Food and Drug Administration-approved second-generation antipsychotics
Generic name: Indications; Age group for which approved
Aripiprazole: Schizophrenia; Adults and adolescents (13–17 years)
Bipolar disorder (manic/mixed) monotherapy or adjunctive to lithium or valproate: Adults and children (10–17 years)
Adjunctive treatment of major depressive disorder: Adults
Irritability Associated with autistic disorder: Children (6–17 years)
Acute treatment of agitation: Adults
Asenapine: Acute schizophrenia; Adults
Bipolar disorder type 1 (manic/mixed)
Clozapine: Treatment resistant schizophrenia; Adults
Reduce the risk of suicidal behavior in younger patients with schizophrenia.
Iloperidone: Acute schizophrenia; Adults
Olanzapine: Schizophrenia Bipolar disorder (manic/mixed); Adults and adolescents (13–17 years)
Bipolar disorder: Adults
Treatment resistant depression
Agitation associated with schizophrenia and bipolar I mania
Paliperidone: Schizophrenia Schizoaffective disorder; Adults
Quetiapine: Schizophrenia; Adults and adolescents (13–17 years)
Bipolar disorder (acute manic): Adults, children, and adolescents (10–17 years)
Bipolar disorder (depression): Adults
Bipolar disorder (maintenance)
Adjunctive therapy for major depressive disorder
Risperidone: Schizophrenia; Adults and adolescents (13–17 years)
Bipolar disorder (manic/mixed): Adults and adolescents (10–17 years)
Irritability associated with autism: Children (5–16 years)
Ziprasidone: Schizophrenia; Adults
Bipolar disorder (manic/mixed)
Bipolar disorder (maintenance)
Acute agitation in patients with schizophrenia

== Special populations ==

=== Elderly ===

==== Age group ====
Patients over the age of 50 has a higher chance of being prescribed antipsychotic medications.
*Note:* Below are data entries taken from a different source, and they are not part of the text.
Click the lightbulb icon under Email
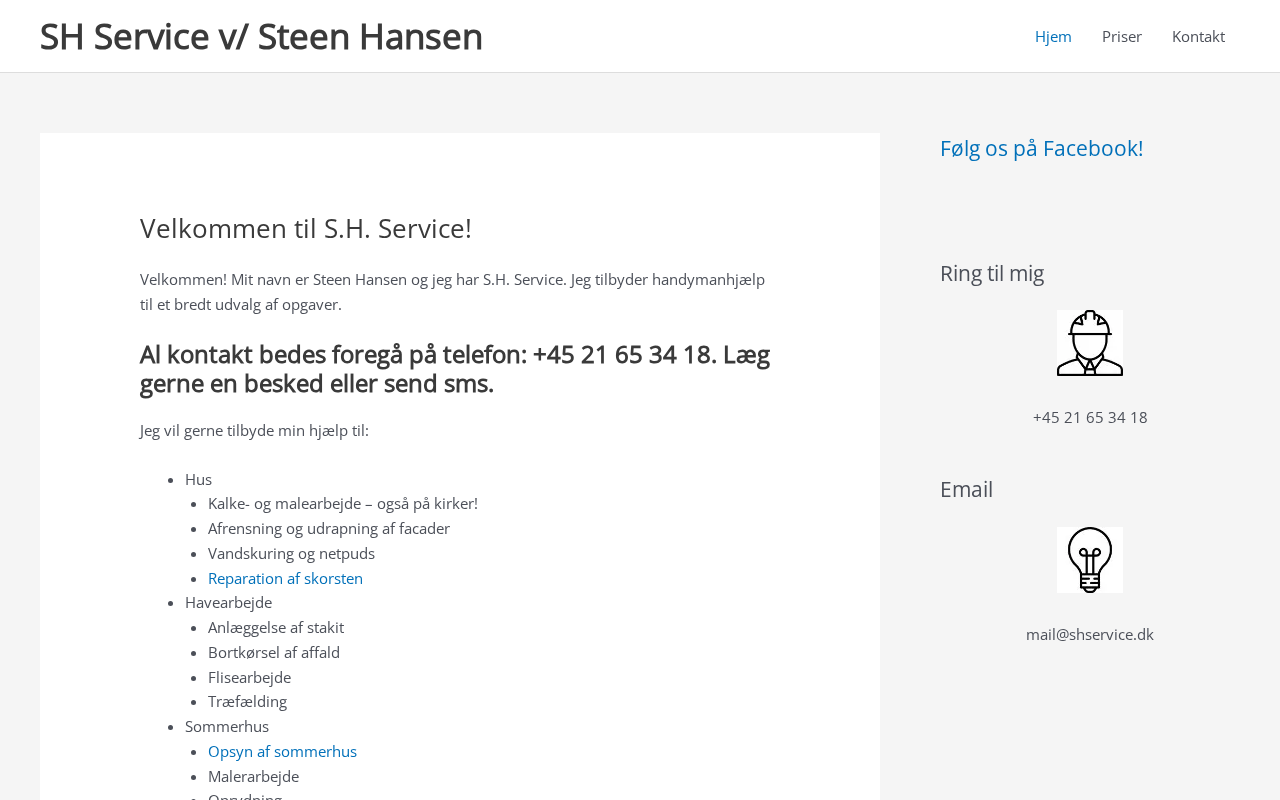Screen dimensions: 1280x800 coord(1089,560)
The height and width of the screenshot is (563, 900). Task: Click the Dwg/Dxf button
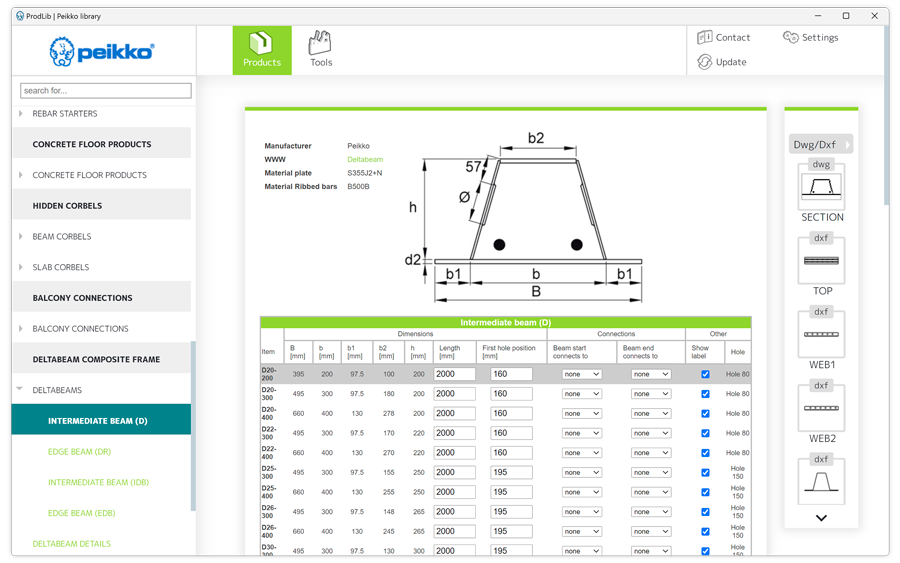[x=820, y=144]
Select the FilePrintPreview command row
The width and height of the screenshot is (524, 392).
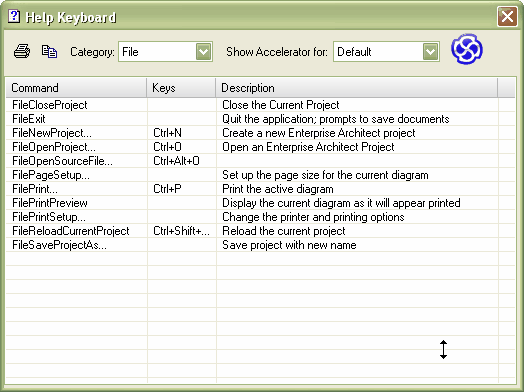(x=260, y=203)
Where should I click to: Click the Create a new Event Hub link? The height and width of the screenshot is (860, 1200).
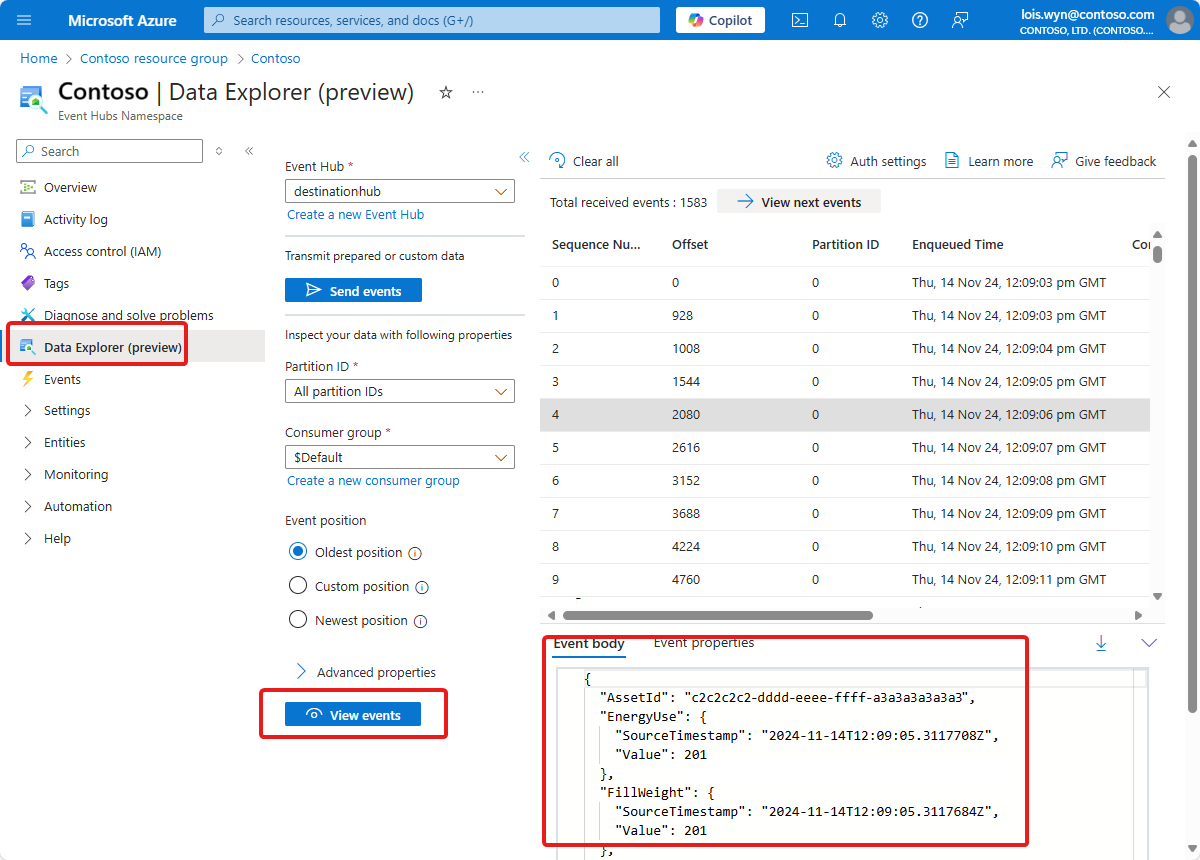tap(355, 214)
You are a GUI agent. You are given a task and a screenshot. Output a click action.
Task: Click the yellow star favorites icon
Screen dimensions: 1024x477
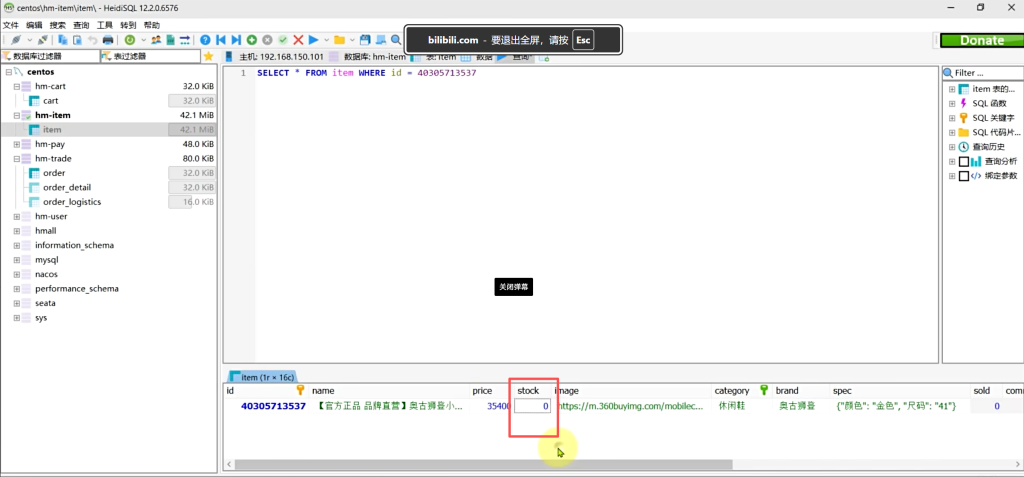[x=208, y=57]
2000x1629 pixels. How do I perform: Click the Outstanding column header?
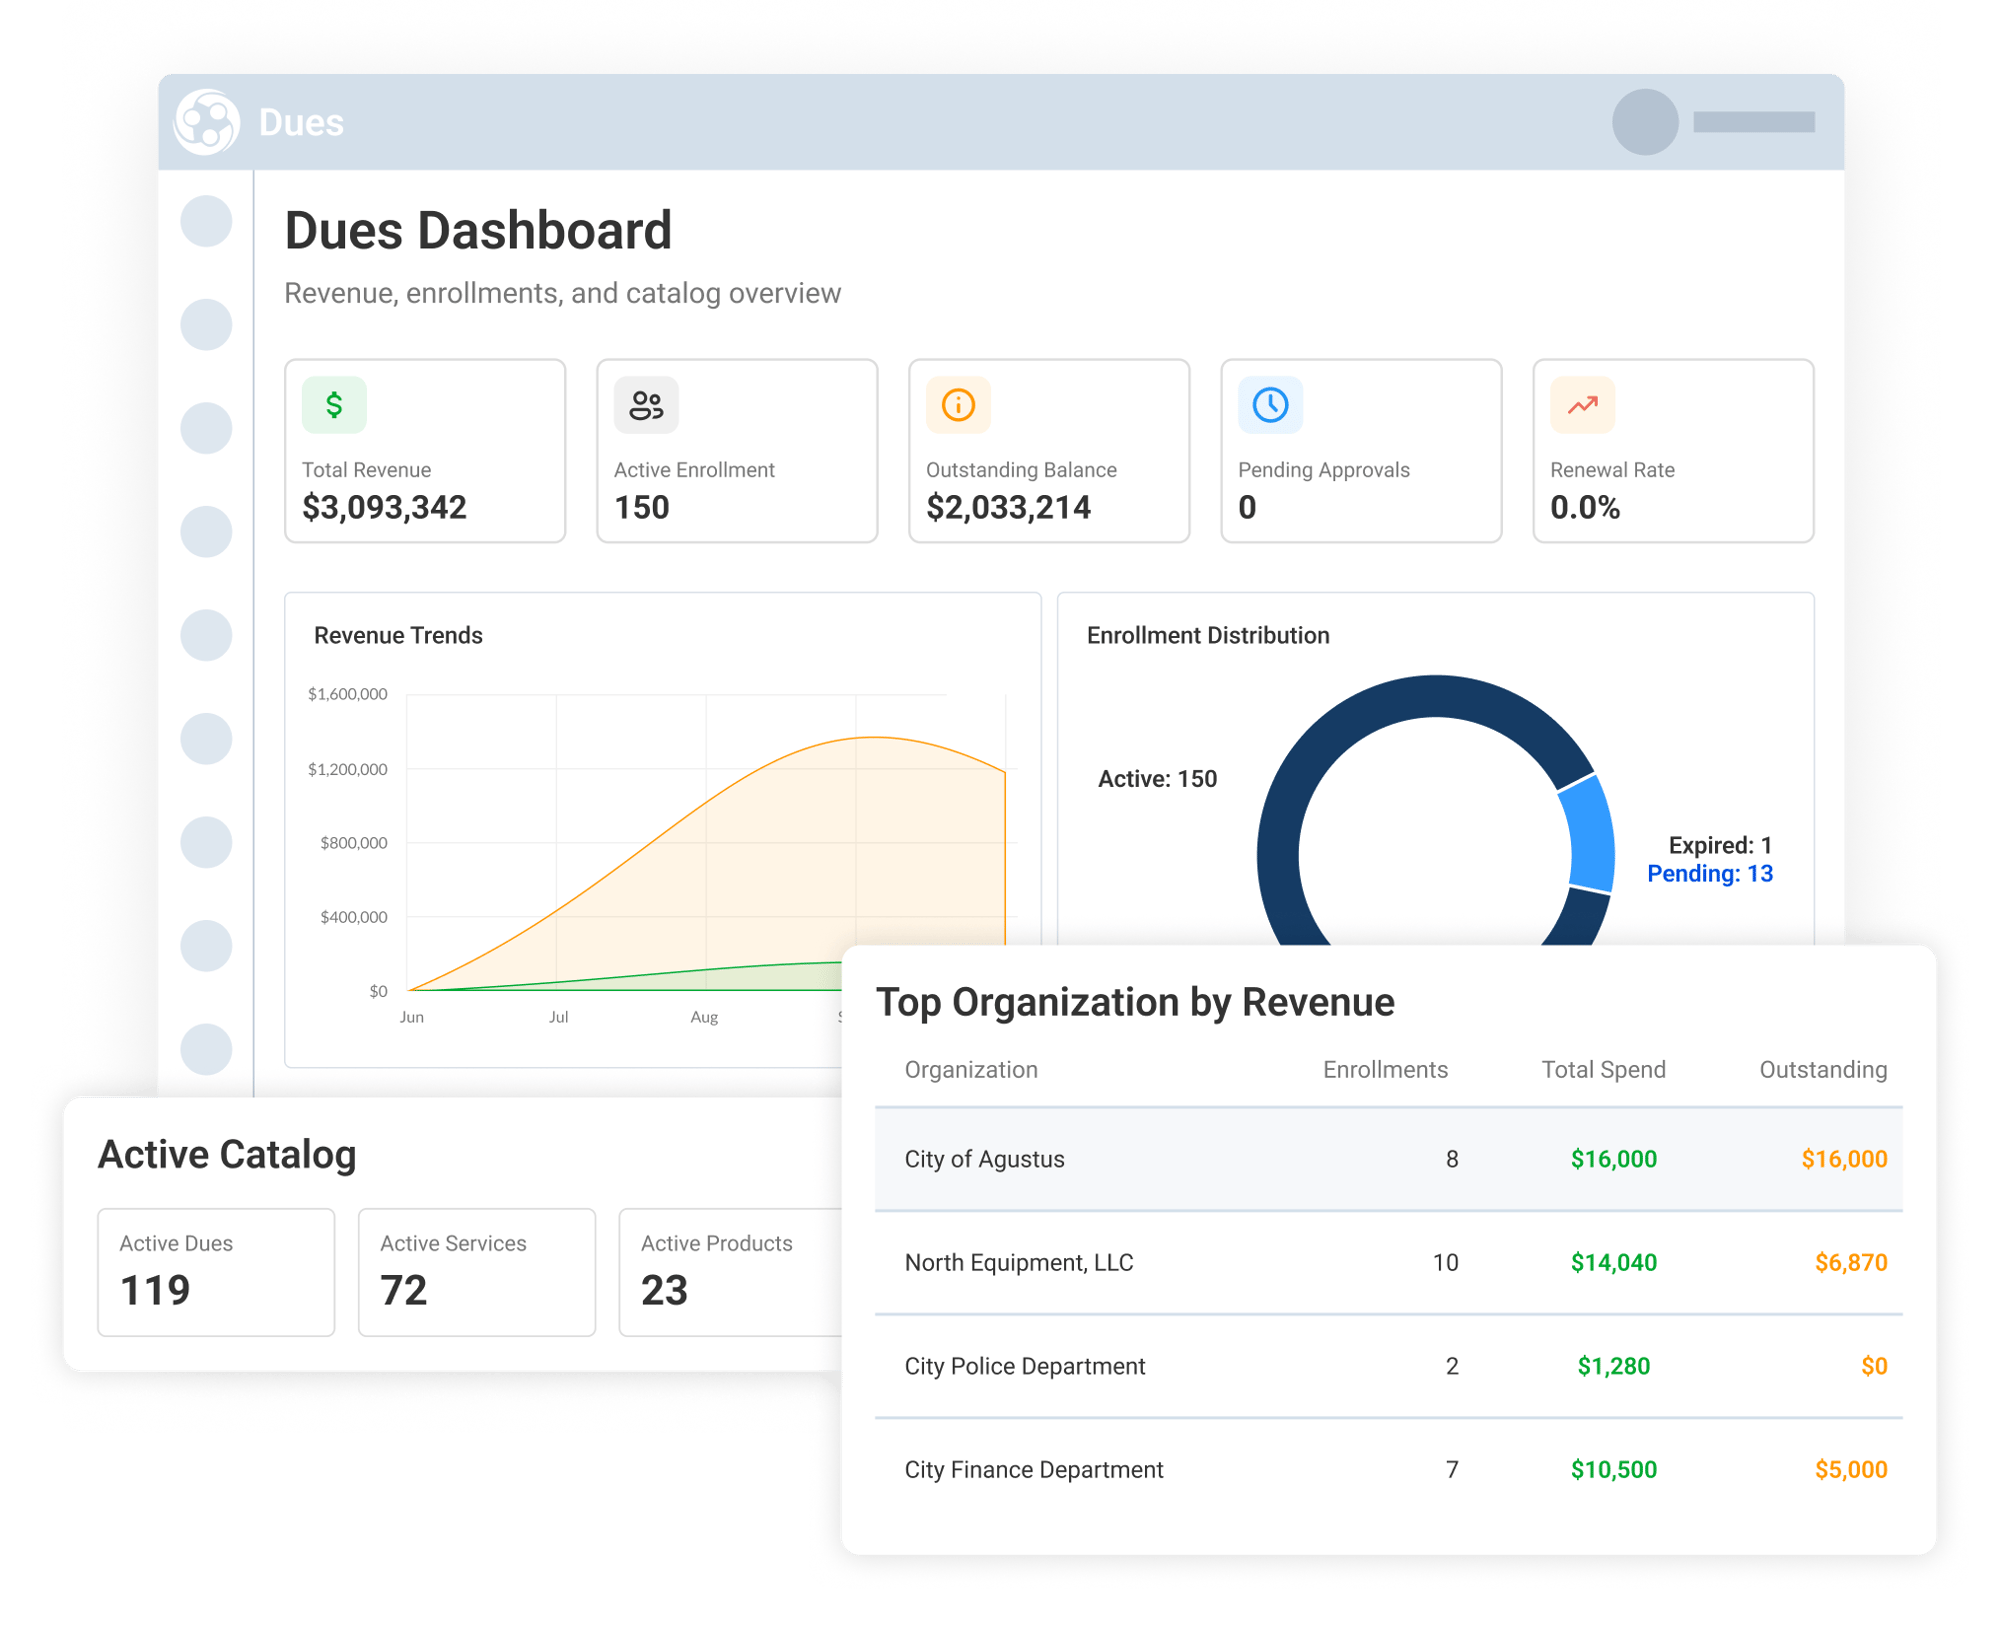coord(1822,1070)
A study from Ghanna hospital presents that amid all the adult patients, elderly aged 50 and over presented a higher likelihood to have an antipsychotic prescription for either psychosis or off-label use, which may lead to the poly-pharmacy of antipsychotics, thus increasing the risk of exceeding the Total daily dose (TDD) and ultimately resulting in a greater risk of antipsychotic misuse

==== Adolescent Abuse ====
Antipsychotic MUA displays disproportionality in different age groups with studies revealing that out of 1023 patients below the age of 18 with antipsychotic MUA, 70% of them were between the age of 12 to 17, mainly originating from the United States (30% of the total). This disproportionality brings attention to the withdrawal symptoms in children under two years of age, deliberate misuse in children from 2 to 11 years old and abuse in adolescents from 12 to 17 years old. Such disproportionality may be attributed to the increase of off-label antipsychotic usage and the overdose issue. The intentional misuse of antipsychotics would usually result in addiction, aggressive behaviour and emotional problems within adolescents.

==== Gender ====
Several studies have found that the prevalence of antipsychotic prescription was higher among male teenagers in comparison to female teenagers. One study in Germany found that the prescription prevalence was over 3 times higher for boys than that in girls in 2011, and the rate of increase since 2008 was also higher for boys. Other research in British Columbia presented similar findings and reported the highest rise in antipsychotic prescriptions occurring among males aged 13 to 18 years from 2003 to 2012.

==== Age ====
Age also appears to influence antipsychotic prescription rates, with older adolescents from 15–17 years showing the highest prescription levels across age groups in Germany each year based on that study's data. Additionally, conditions like hyperkinetic disorder, which is more prevalent in male teenagers, may contribute to their higher antipsychotic prescription rates compared to females.

In summary, being a male teenager, as well as being in the older adolescent age range of 15–17 years, are factors that are associated with higher antipsychotic prescription prevalence according to the available research evidence.